Reproduce from the records below, with no pictures, exactly the lines between the one containing "Click the changeType" and the one containing "The image size", inclusive.

Data extract →
──────

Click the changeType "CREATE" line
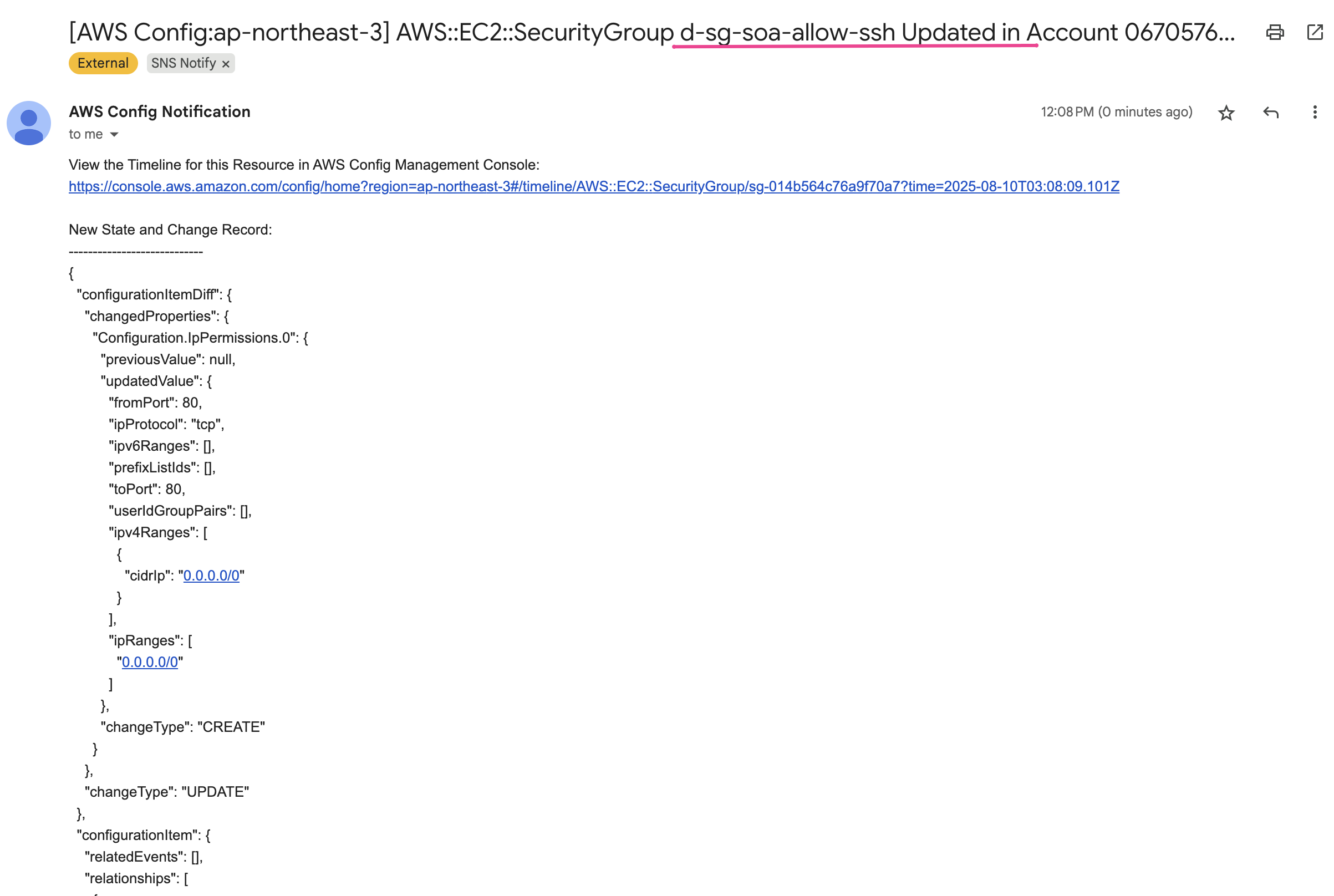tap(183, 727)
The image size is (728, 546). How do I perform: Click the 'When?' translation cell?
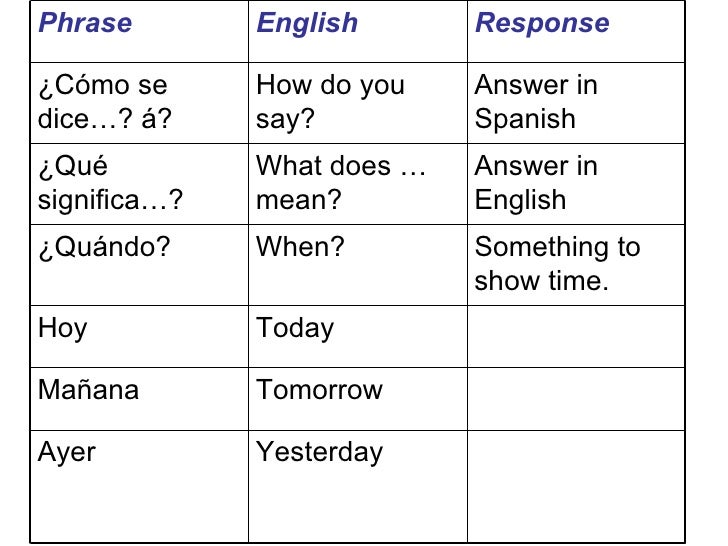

──────

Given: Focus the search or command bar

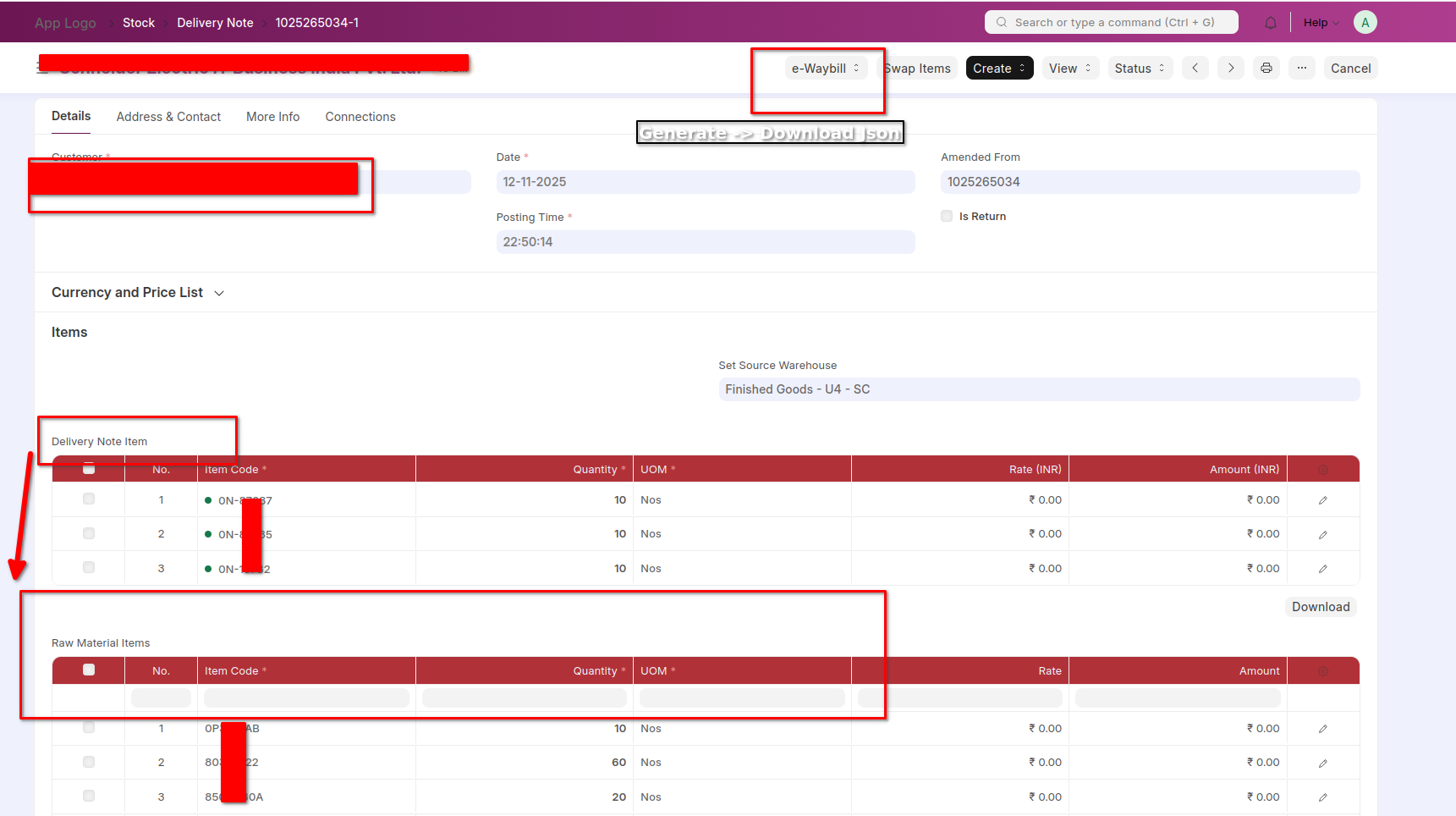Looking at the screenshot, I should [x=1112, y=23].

──────

Exercise output →
Click the changeType "CREATE" line
tap(183, 727)
The image size is (728, 546). How do I perform: Click the 'When?' translation cell?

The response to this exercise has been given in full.